SB-101 Troubleshooting, Pt. 2

The previous work got me thinking. The LMO problem was, apparently, flaky rivets at the RCA connector; I peened those and the instability went away completely. The scratchy noise in the audio was fixed by generous application of desoldering braid and fresh solder on the audio board. And, whereas I was seeing only a few mV of RF at the output side of T1 (the balanced modulator output transformer), after again re-soldering a few points I’ve suddenly got close to the expected level – about 260 mV peak. No real explanation for why it suddenly jumped from 25 to over 250 mV. All of this points to bad connections and oxidization.

Now onward.
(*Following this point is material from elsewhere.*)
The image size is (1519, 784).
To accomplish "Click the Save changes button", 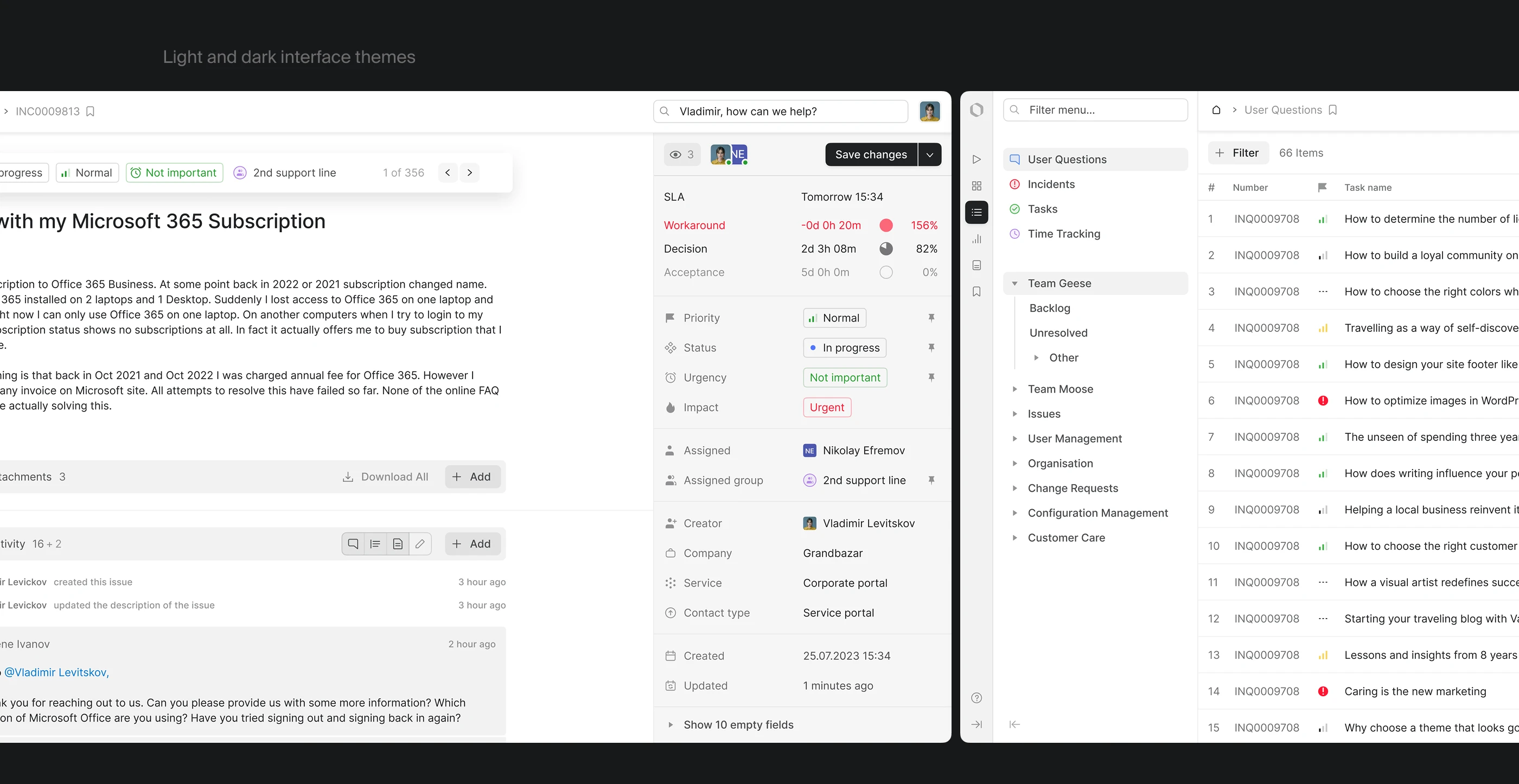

V3 is not amplifying as it should. I get about 150-175 mV peak RF out of pin 5 (the plate) where it should be around 7 V. I swapped V3 with V4, then V2 & V3 with V10 & V11, since they are all the same 6AU6 type. Of course that didn’t make a difference. I’m not expecting to find bad tubes. What I suspect is happening is that there is old flux contaminating a number of solder joints. After sitting idle for decades, there is now oxidization that is getting disturbed by heat and motion. That’s causing these marginal or bad solder joints to rather randomly manifest themselves. The solder joints all look OK; most are not terribly pretty, as I would expect with a Heathkit, but solid. It’s telling, though, that de- and re-soldering is fixing so many issues. I decided to simply go through and de-solder, thoroughly clean, and properly re-solder every joint I could get to on the IF, bandpass, and driver boards.

I also had a very flaky meter zero potentiometer, and if it’s bad then the carrier null is probably not far behind. Of course you can’t buy direct replacements for the originals, so I bought some new top-adjust 10 turn trim pots. One of them fixed the meter zero issue quite nicely, and I’ll replace the carrier null pot when I have time.

Unfortunately none of the work I have done has had the slightest impact on the RF output. It’s still next to nothing. About 1W or less on 80 meters, and maybe 10 or 12 on 10 meters. I’ve asked advice on the Heathkit radios group (here) and and working with a couple of guys who understand tube circuits better than I do to troubleshoot.